Anklage wegen Steuerhinterziehung und Bestechlichkeit
Gericht erlaubt Auslieferung von Pfahls

Der ehemalige Rüstungsstaatssekretär Holger Pfahls kann von Frankreich nach Deutschland ausgeliefert werden. Ein Berufungsgericht in Paris hat den Weg dafür am Mittwoch frei gemacht.

HB PARIS. Pfahls ist in Deutschland wegen Steuerhinterziehung und Bestechlichkeit angeklagt. Die Staatsanwaltschaft hatte empfohlen, dem deutschen Auslieferungsersuchen für den früheren CSU-Politiker stattzugeben.

Der Anwalt Pfahls will zunächst die Begründung des Gerichts abwarten, bevor er über einen möglichen Einspruch entscheidet.
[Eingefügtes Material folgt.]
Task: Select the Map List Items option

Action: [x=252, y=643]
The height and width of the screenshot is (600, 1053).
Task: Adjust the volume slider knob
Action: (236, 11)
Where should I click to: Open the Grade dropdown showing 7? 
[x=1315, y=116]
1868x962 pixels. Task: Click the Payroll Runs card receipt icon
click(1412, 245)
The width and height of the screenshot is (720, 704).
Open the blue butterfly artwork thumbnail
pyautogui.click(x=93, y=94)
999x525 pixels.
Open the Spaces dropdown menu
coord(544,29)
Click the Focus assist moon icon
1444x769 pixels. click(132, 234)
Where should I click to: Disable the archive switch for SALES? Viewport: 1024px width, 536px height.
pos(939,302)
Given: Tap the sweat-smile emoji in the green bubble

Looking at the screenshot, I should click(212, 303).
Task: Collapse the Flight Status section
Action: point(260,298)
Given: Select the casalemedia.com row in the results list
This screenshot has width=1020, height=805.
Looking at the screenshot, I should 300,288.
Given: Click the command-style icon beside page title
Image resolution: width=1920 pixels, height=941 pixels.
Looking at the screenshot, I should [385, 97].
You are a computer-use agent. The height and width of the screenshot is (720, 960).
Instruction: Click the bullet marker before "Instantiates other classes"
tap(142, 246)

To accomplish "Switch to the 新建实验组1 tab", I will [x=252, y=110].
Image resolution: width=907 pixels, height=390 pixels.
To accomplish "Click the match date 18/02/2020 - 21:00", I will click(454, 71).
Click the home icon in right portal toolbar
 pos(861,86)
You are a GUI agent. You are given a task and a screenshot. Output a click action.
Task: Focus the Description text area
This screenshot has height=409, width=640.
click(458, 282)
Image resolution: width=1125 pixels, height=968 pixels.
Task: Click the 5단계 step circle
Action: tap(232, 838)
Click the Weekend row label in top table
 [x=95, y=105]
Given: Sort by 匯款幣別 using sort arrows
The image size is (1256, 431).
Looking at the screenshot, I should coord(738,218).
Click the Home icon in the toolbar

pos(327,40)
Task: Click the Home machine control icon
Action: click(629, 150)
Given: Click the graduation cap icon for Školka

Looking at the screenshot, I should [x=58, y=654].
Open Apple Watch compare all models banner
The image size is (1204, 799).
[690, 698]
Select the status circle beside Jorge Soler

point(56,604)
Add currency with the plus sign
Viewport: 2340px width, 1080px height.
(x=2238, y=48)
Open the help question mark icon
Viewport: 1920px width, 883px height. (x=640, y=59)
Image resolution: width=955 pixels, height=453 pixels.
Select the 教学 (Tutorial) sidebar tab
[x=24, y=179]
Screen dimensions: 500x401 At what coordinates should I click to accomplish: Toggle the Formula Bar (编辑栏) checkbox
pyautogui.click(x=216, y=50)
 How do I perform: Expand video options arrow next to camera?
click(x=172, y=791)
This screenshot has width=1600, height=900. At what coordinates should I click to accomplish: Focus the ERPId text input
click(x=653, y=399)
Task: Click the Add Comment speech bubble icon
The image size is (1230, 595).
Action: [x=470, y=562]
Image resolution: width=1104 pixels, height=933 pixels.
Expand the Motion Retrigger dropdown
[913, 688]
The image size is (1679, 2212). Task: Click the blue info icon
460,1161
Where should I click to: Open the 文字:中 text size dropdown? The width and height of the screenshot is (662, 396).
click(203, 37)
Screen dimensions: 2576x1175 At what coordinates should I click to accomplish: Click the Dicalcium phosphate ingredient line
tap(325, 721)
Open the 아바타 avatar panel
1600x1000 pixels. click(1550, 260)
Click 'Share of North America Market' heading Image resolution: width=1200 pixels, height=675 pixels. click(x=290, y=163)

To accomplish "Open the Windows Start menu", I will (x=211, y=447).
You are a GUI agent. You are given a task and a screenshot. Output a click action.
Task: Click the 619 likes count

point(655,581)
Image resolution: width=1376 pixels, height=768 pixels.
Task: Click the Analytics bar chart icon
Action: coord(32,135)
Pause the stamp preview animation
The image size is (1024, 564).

Die Begründung werde voraussichtlich an diesem Donnerstag vorliegen, sagte Rechtsanwalt Volker H. Hoffmann. Erst dann werde er mit seinem Mandanten das weitere Vorgehen besprechen.

Ein Einspruch gegen die Gerichtsentscheidung hätte aufschiebende Wirkung. Pfahls bliebe dann vermutlich so lange in französischer Haft, bis in letzter Instanz über seine Auslieferung entschieden wäre. Dies könnte ein bis zwei Jahre dauern. Der Anwalt hatte unter anderem argumentiert, die Vorwürfe gegen seinen Mandanten seien verjährt. Die Staatsanwältin hatte dem widersprochen und gesagt, das Auslieferungsverfahren entspreche den Regeln.

Pfahls ist angeklagt, als Rüstungs-Staatssekretär umgerechnet 1,94 Mill. € an Schmiergeld für die Unterstützung bei einem Panzer- Exportprojekt kassiert zu haben. Er wurde im Juli in Paris festgenommen. Das Landgericht Augsburg bereitet seinen Prozess vor.